Enough cavilling, what about the music? The German composer Michael Praetorius is credited with the first proper setting of Es ist ein Ros’ entsprungen in his Musae Sionae of 1609. The choir sing with astonishing clarity and focus right across the range, but there’s not much sense of a church acoustic here. With nary a pause we are plunged into Horz’s organ improvisation, which sounds rather bland compared with those of formidable French improvisers such as Marcel Dupré and Thierry Escaich. Traffic noises - always a problem when recording in public buildings - are very audible in the quieter, more sustained passages.

The 19th-century carol Maria durch ein Dornwald ging (‘Mary walked amid the thorns’) is sung here in a setting by Heinrich Kaminski, whose professorship at the Prussian Academy of Arts in Berlin in the 1930s was cut short by revelations of his Jewish ancestry.
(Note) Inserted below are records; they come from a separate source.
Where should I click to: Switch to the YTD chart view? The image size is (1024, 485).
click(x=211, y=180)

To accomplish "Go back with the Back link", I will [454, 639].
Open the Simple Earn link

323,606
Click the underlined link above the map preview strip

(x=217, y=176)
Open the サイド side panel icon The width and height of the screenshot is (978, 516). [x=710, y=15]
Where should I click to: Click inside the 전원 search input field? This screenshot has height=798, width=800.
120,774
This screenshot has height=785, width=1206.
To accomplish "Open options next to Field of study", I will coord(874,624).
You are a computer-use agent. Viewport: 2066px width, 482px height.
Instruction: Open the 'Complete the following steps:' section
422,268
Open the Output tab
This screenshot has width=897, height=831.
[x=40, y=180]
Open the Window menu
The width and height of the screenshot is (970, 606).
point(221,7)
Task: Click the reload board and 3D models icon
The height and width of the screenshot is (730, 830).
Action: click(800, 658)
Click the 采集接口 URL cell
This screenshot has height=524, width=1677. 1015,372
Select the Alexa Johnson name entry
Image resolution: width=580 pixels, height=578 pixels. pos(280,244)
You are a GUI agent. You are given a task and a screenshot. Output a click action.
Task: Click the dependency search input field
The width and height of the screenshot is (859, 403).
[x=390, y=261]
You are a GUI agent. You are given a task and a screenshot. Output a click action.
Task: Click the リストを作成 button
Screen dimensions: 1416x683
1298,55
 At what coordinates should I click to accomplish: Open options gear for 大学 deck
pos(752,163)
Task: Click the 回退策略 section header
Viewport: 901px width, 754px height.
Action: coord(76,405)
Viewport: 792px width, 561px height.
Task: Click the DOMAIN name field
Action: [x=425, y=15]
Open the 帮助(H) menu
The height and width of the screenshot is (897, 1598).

Now this sounds more like a church acoustic, with a greater sense of space and a pleasing ‘ring’ to the voices. Again, Horz’s contribution cuts in too soon, but this time it’s much more engaging than his earlier effort. Indeed, the music ‘flowers’ rather beautifully in the organ’s higher registers, with warm, sustained pedals below.

The contemporary German composer and organist Wolfgang Seifen’s setting of Die Nacht ist vorgedrungen (‘The night is nearly over’) also has unhappy connections with the Third Reich; the original carol was penned by Jochen Klepper in 1937, just five years before Nazi persecution drove him and his family to commit suicide. It’s not a carol I know, so texts and translations would have been very useful here. That said, I soon found them via Google, and what a moving, albeit rather sombre, view of our redemption from ‘guilt and pain’. Vox Bona sing it with a passion and feeling I’ve not heard thus far, Karin Freist-Wissing coaxing beautiful, well-blended sounds from her choir. Not uplifting in the traditional sense, perhaps, but for all that Seifen finds a dark radiance here that is utterly compelling. After music of such sustained intensity Horz’s Messiaen-like improvisation could only be a let-down - and it is.

Moving north to Sweden, we have Gloria, Jan Sandström’s hymn to the Mother of God. It’s a multi-faceted work, with ethereal solos rising from the body of the choir and the singers dividing to create antiphonal effects. In feeling it reminds me of Knut Nystedt’s Salve Regina, surely one of the most beautiful Marian settings around. This is first-rate singing, varied, virtuosic and, above all, deeply felt. The mood is spoilt by a rather tremulous start to Max Reger’s Ave Maria. A hymn to Mary it may be, but that’s not enough to warrant the latter’s proximity - cheek by jowl, as it were - to the light and lovely Gloria. Poor programming? Yes, I’m inclined to think so.

At least the American composer Morten Lauridsen doesn’t disappoint, his light-filled, awe-struck O Magnum Mysterium sung with great poise - and surprising inwardness - by Vox Bona. Those long, melismatic lines - which in themselves connect with a more distant devotional past - are superbly managed. High loveliness and proof, if it were needed, that this choir deserve a disc all to themselves. Brahms’s take on Es ist ein Ros’ entsprungen sustains the devotional mood rather better than Reger’s Ave Maria, and for once I found myself engaging more fully with Horz’s organ playing. As for Hugo Distler’s variations on the same carol, from his Weihnachtsgeschichte, they are refreshing direct in style and execution. Add to that beautiful solos from alto Charlotte Quadt and you have a piece that really does capture the warmth and wonder of Christmas.